■ YOUR TASK: For every line below, output the text exactly and leave out images.

-- EXERCISE INPUTS follows --

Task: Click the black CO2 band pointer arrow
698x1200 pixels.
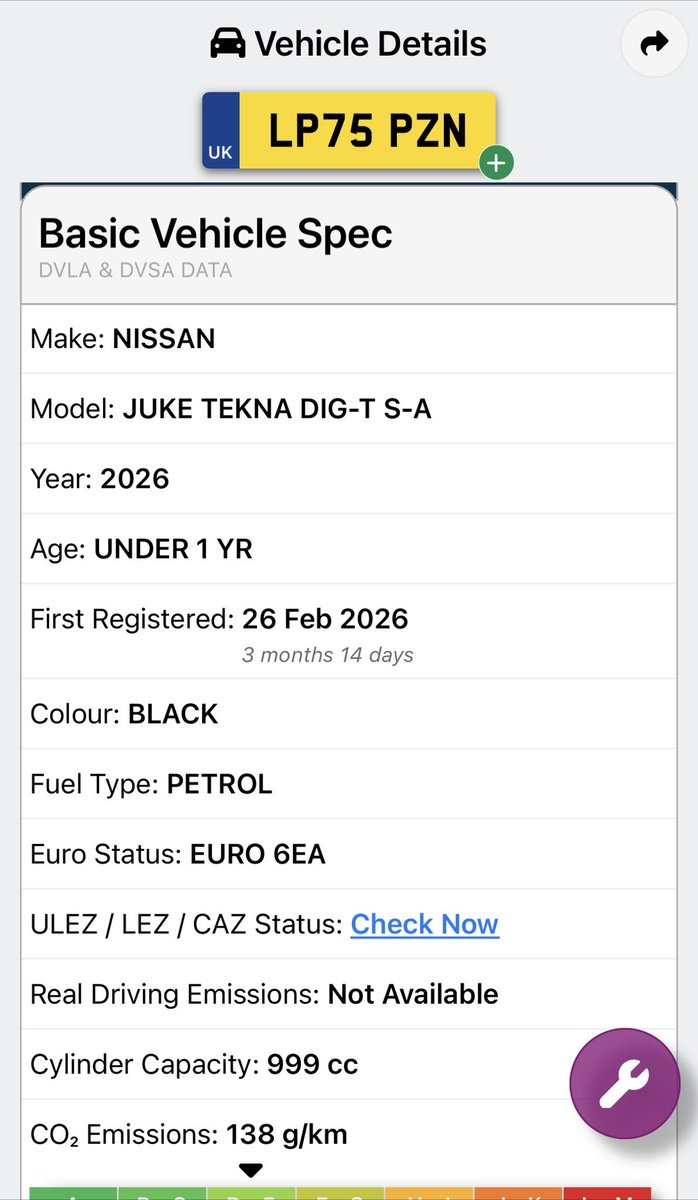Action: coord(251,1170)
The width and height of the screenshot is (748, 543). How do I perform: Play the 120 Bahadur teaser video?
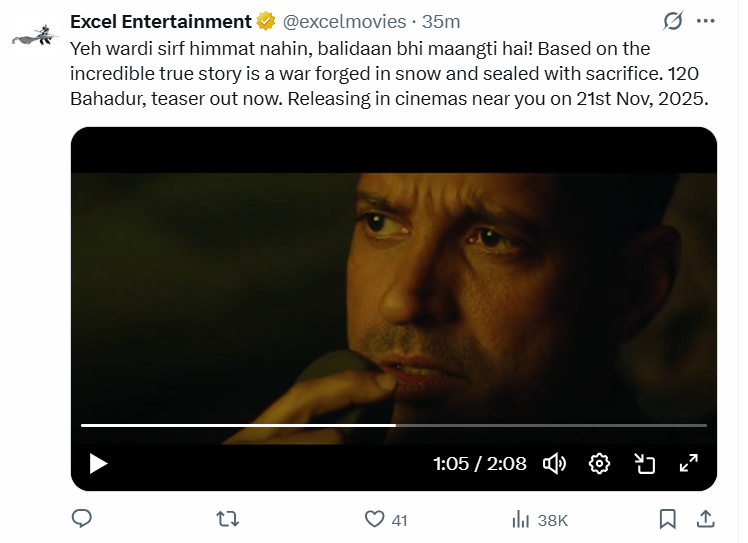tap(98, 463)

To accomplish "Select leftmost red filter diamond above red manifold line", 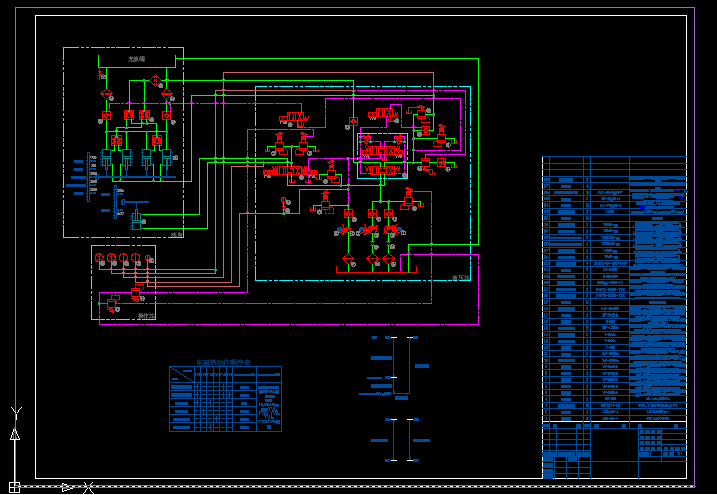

-- EXERCISE INPUTS concluded --

■ PROBLEM SOLUTION:
Task: Click the black CO2 band pointer arrow
698x1200 pixels.
Action: coord(251,1170)
The width and height of the screenshot is (748, 543). How do I perform: Play the 120 Bahadur teaser video?
tap(98, 463)

To accomplish "Select leftmost red filter diamond above red manifold line", 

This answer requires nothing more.